* GIVEN EXERCISE
Change "Key column" to "Status column" in the records below and write them out again with nothing else altered. Leave the pictures out.

◇ ◇ ◇

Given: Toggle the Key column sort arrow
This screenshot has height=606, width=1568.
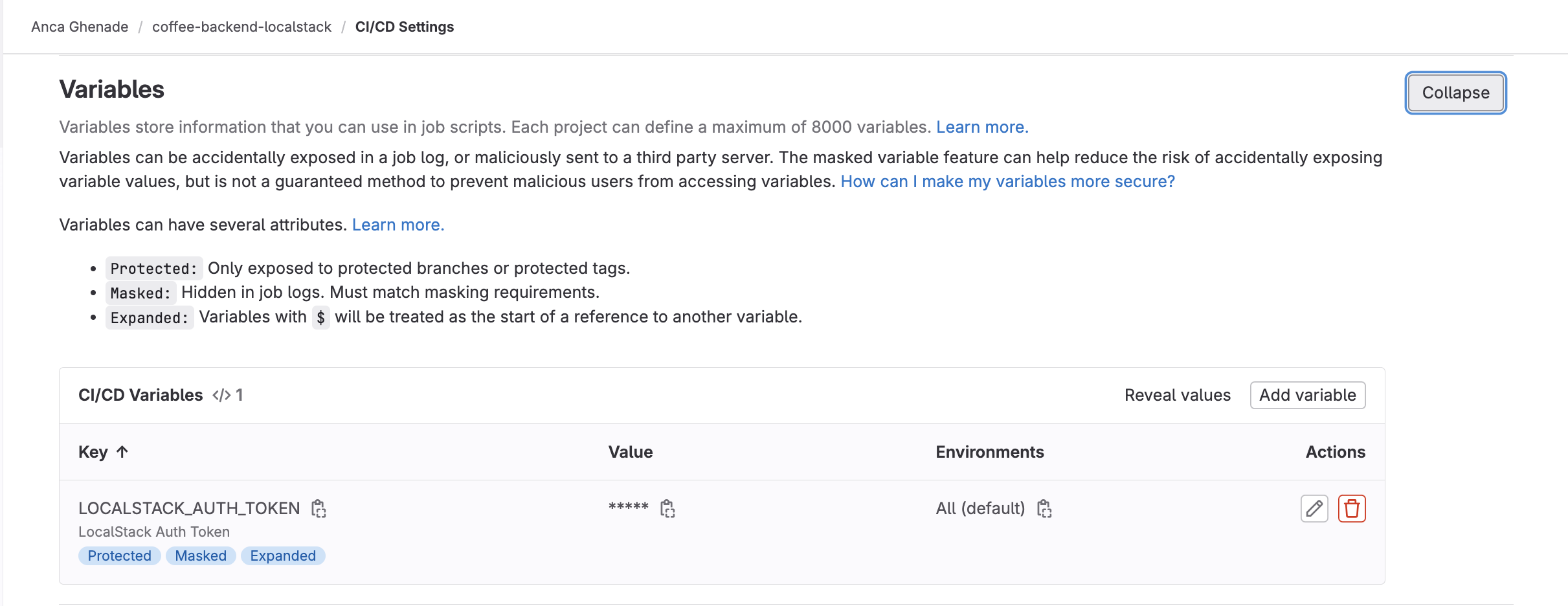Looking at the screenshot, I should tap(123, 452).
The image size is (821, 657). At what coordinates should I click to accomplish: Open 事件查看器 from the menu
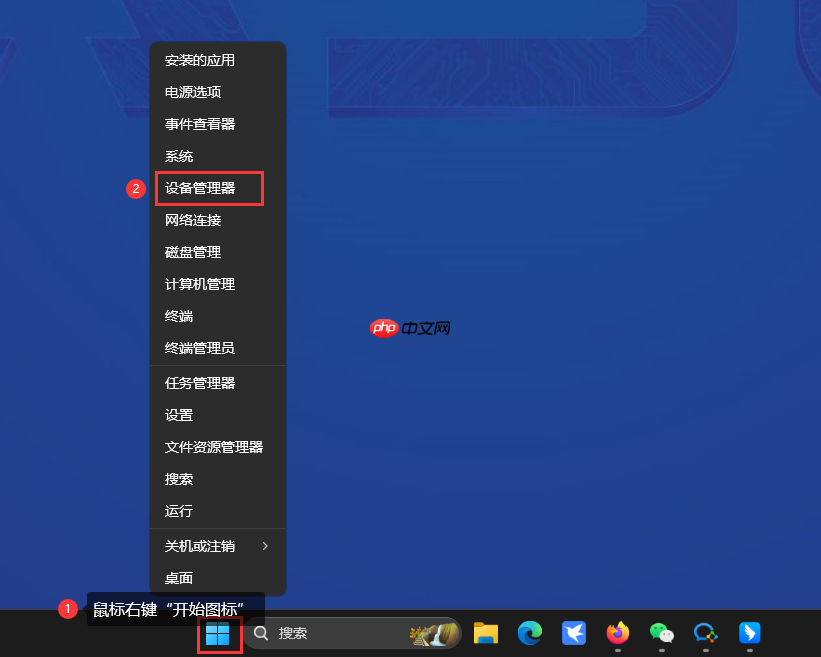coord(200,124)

◇ ◇ ◇

* ANSWER TO THE EXERCISE
Given: Toggle the Status column sort arrow
This screenshot has height=606, width=1568.
Looking at the screenshot, I should tap(123, 452).
The image size is (821, 657). At what coordinates should I click to accomplish: Open 事件查看器 from the menu
coord(200,124)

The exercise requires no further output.